In patients with PMAH and cortisol secretion, the treatment of choice (surgery or medical therapy with steroidogenesis inhibitors) is not evidence-based, therefore a multidisciplinary evaluation in a referral center is suggested.
Answer to question 6: The assessment of malignancy and functional status in bilateral AI is similar to that of unilateral lesion. However, PMAH and ARMC5 mutations should be considered in case of overt cortisol secretion.
Conclusions
Several issues, summarized in Table 1, are still debated in patients with AI.
Table 1.
Evaluation | Remarks and open issues |
---|---|
Urinary metanephrines |
All patients (according to guidelines) Only AI with HU > 10? |
ARR |
All patients? Only those with hypertension or spontaneous hypokalaemia? |
Serum cortisol after 1-mg DST |
All patients (according to guidelines) High rate of “inadequate” response (cortisol < 50 nmol/L) → requiring further examinations for cortisol-related comorbidities (surgery or conservative management) |
Late night salivary cortisol | Only if clinical features of overt CS |
Urinary free cortisol | After 1-mg DST to rule out CS? |
Un-enhanced CT | All patients, look for attenuation value (HU < 10) |
Contrast-enhanced CT or MR | Only if HU > 10 in unenhanced CT |
Follow-up |
According to basal CT, endocrine function and clinical history AI could evolve in overt cortisol secretion → repeat 1-mg DST in the follow-up urinary metanephrines and ARR only in selected cases (i.e. worsening hypertension) |
Surgery for AI | Only in selected cases with ACS and cortisol-related comorbidities (awaiting for evidence-based data) |
Peri-operative management |
Substitutive glucocorticoid treatment in all cases of cortisol secretion (overt CS and ACS) after surgery Careful management of blood pressure and sodium/potassium in PA and PHEO |
As a matter of fact, is difficult to define a rigid protocol in the absence of prospective studies in patients with AI, as well as lacking of prognostic factors to predict morpho-functional modifications of the mass. Without these elements, the hormonal studies, the type of imaging, the plan of follow-up and its duration must be based on the characteristics of the lesion (size, morphology, unilateral, bilateral), the age and gender of the patient and the presence of comorbidities (active cancer, cardiovascular diseases, high blood pressure, diabetes, osteoporosis etc.).
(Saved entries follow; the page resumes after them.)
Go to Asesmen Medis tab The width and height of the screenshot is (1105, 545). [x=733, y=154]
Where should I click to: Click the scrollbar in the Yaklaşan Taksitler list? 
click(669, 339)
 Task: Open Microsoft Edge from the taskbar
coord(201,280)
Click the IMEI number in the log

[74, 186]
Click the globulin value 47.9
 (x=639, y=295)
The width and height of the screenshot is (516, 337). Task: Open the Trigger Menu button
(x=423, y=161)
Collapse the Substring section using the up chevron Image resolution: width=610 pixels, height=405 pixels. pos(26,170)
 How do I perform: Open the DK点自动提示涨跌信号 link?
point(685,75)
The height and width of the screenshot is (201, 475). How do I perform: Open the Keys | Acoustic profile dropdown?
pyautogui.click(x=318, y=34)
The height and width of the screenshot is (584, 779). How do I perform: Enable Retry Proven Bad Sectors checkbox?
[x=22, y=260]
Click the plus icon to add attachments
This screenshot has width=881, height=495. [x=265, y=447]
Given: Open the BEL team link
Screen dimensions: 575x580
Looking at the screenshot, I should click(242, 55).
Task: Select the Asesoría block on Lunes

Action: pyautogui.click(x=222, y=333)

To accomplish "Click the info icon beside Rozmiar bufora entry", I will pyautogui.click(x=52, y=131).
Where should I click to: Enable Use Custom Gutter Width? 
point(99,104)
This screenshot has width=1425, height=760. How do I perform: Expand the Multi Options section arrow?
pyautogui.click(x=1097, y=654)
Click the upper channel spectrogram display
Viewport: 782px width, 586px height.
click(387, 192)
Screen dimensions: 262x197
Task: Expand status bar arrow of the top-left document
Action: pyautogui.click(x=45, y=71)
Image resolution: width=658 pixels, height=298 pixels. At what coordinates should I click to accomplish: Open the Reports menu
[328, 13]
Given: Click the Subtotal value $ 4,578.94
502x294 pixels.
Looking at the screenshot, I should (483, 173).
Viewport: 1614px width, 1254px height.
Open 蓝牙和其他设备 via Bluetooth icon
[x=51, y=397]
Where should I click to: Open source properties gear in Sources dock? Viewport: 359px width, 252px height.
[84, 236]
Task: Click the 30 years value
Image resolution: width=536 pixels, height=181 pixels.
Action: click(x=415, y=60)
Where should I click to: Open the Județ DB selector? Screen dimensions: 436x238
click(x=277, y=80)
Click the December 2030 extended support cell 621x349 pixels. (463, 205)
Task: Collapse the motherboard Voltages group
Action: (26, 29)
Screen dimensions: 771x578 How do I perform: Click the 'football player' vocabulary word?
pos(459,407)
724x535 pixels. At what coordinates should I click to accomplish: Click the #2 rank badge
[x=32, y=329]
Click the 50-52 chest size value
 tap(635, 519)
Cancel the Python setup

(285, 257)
The clinical experience is of utmost importance: a personalized diagnostic-therapeutic approach, based upon multidisciplinary discussion, is suggested.
Author contributions
All Authors gave an equal contribution to the review of literature, in drafting the manuscript and in the final approval of the paper.
Funding
Open access funding provided by Università degli Studi di Padova within the CRUI-CARE Agreement. This study did not receive any specific grant from any funding agency in the public, commercial or not-for-profit sector.
Data availability
Not applicable in a review paper.
Declarations
Conflict of interest
All authors declare that they have no conflicts of interest that might be perceived as influencing the impartiality of the reported research.
Ethical approval
All the procedures performed in our study involving human participants were in accordance with the ethical standards of the institutional Ethic Committee (Comitato Etico per la Sperimentazione Scientifica, CESC of Padova), and with the 1964 Helsinki Declaration and its later amendments or comparable ethical standards.
Research involving human participants and patient consent
Informed consent has been obtained in the manuscript reported.